> [TUGAS TERTULIS]
A – Dalam tulisan tentang wafatnya Ustadz UJE, apa yang ditabrak sepeda motor yang beliau kendarai?
B – Tolong sunting tulisan tentang wafatnya Ustadz UJE dengan menulis ulang bagiannya, mulai dari "DAPAT UANG MELALUI" dan terus sampai "dan keikhlasan. Amin.". Ganti "pohon palem" dengan "tiang listrik".

> [KUTIPAN SUMBER]
━━━━━━━━━━━━━━━━
DAPAT UANG MELALUI INTERNET

Minggu, 28 April 2013

Misteri Kematian, Tanda dan Ilmunya

Misteri Kematian, Tanda dan Ilmunya

Assalamu’alaikum Wr. Wb.

Misteri Kematian

        Pada hari Jum’at, tanggal 26-April-2013 kemarin, umat muslim di Indonesia dikejutkan oleh berita mengenai wafatnya Ustadz Jefrey Al-Buchori (atau biasa dipanggil Ustadz UJE). Beliau wafat disebabkan oleh kecelakaan tunggal, yaitu sepeda motor yang beliau kendarai menabrak pohon palem. Kemudian beliau di bawa ke Rumah Sakit, namun Allah SWT berkehendak lain, beliau dipanggil pulang ke Rahmatullah. Semoga Allah SWT mengampuni dosa-dosanya dan diterima amal ibadahnya. Amin. Dan keluarga yang ditinggal semoga diberikan kekuatan, kesabaran, ketabahan dan keikhlasan. Amin.

Seperti yang diberitakan di media cetak maupun elektronik bahwa sebelum kecelakaan terjadi, 2 (dua) hari sebelumnya  beliau berpesan kepada Ustadz Solmed agar meneruskan misi dakwahnya dan beliau memberikan peci kepada Ustadz Solmed. Ternyata beliau telah mendapat firasat akan datangnya kematian. Di hari beliau kecelakaan, sebenarnya kondisi fisik beliau kurang fit, sehingga sang istri sempat melarang beliau keluar mengendarai sepeda motornya, namun beliau tetap keluar untuk menemui para sahabatnya untuk sekedar bersilaturahim dan minum kopi bersama di kawasan Kemang, Jakarta.

Waktu, tempat dan bagaimana cara kematian seseorang memang sudah menjadi takdir (ketentuan) dari Allah SWT. Manusia tidak dapat menolaknya, meskipun manusia berusaha untuk menahannya. Demikian pula yang terjadi dengan Ustadz UJE, meskipun telah mendapat firasat sebelumnya dan istrinya melarang untuk keluar rumah karena badannya kurang fit, namun toh beliau tidak dapat menolak kehendak Allah SWT tentang waktu, tempat dan bagaimana kematian datang menjemput. Dalam Al-Qur’an, Allah SWT telah menjelaskan demikian.
━━━━━━━━━━━━━━━━
> [DATA TERKUMPUL]
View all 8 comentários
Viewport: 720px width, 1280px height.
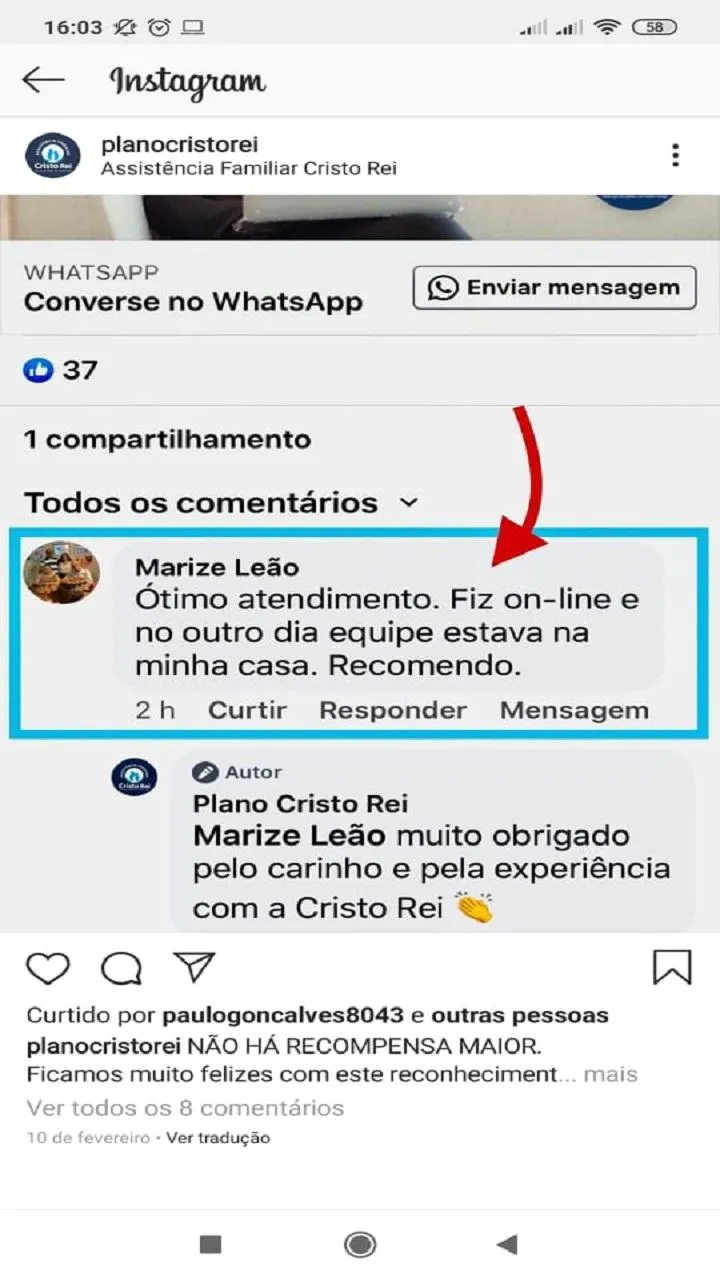pyautogui.click(x=185, y=1108)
━━━━━━━━━━━━━━━━
> [JAWABAN BERURUTAN]
A – Pohon palem.

B –
DAPAT UANG MELALUI INTERNET

Minggu, 28 April 2013

Misteri Kematian, Tanda dan Ilmunya

Misteri Kematian, Tanda dan Ilmunya

Assalamu’alaikum Wr. Wb.

Misteri Kematian

        Pada hari Jum’at, tanggal 26-April-2013 kemarin, umat muslim di Indonesia dikejutkan oleh berita mengenai wafatnya Ustadz Jefrey Al-Buchori (atau biasa dipanggil Ustadz UJE). Beliau wafat disebabkan oleh kecelakaan tunggal, yaitu sepeda motor yang beliau kendarai menabrak tiang listrik. Kemudian beliau di bawa ke Rumah Sakit, namun Allah SWT berkehendak lain, beliau dipanggil pulang ke Rahmatullah. Semoga Allah SWT mengampuni dosa-dosanya dan diterima amal ibadahnya. Amin. Dan keluarga yang ditinggal semoga diberikan kekuatan, kesabaran, ketabahan dan keikhlasan. Amin.